Heterothele gabonensis

Scientific classification
- Kingdom: Animalia
- Phylum: Arthropoda
- Subphylum: Chelicerata
- Class: Arachnida
- Order: Araneae
- Infraorder: Mygalomorphae
- Family: Theraphosidae
- Genus: Heterothele
- Species: H. gabonensis
- Binomial name: Heterothele gabonensis (Lucas, 1858)
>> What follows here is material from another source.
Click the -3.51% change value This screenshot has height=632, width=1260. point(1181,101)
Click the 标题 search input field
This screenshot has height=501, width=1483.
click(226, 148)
= Heterothele gabonensis =

- Genus: Heterothele
- Species: gabonensis
- Authority: (Lucas, 1858)

Species of tarantula

Heterothele gabonensis, also known as the Gabon blue dwarf baboon tarantula, is a species of tarantula found in Gabon. It was first described by Pierre Hippolyte Lucas in 1858, under the name Mygale gabonensis. They are semi arboreal tarantulas, that web quite a lot. They have also showed some communal tendencies in the form of tolerance for one another over an extended period of time.

== Description ==
Females live up to 7 years, while males only live to 2. Their carapace is a golden color, with some black coloration, their legs are black, under certain light it may look dark blue, with golden colored segmentations. Their opisthosoma is golden, with a lot of black striping, forming an intricate pattern.

== Habitat ==
They are usually found in the open forests of Lope National Park, Gabon, especially in the Uapaca trees, there they can be found in high numbers, living close to one another. The average temperature is 26°C with average yearly rainfall of 1,800mm. It is home to animals such as Forest Elephants, Mandrills and Black Guineafowls.

== Behavior ==
They are semi arboreal tarantulas, making intricate webs in leaves and branches. They are skittish, preferring to run rather than fight, but they are also willing to bite. They have also shown communal tendencies, as they will tolerate each other for extended periods of time, though this has not been fully tested. Being compared to the Heterothele villosella tarantula, with its level of communalism.This of course is not recommended in captivity, especially with such a rare tarantula.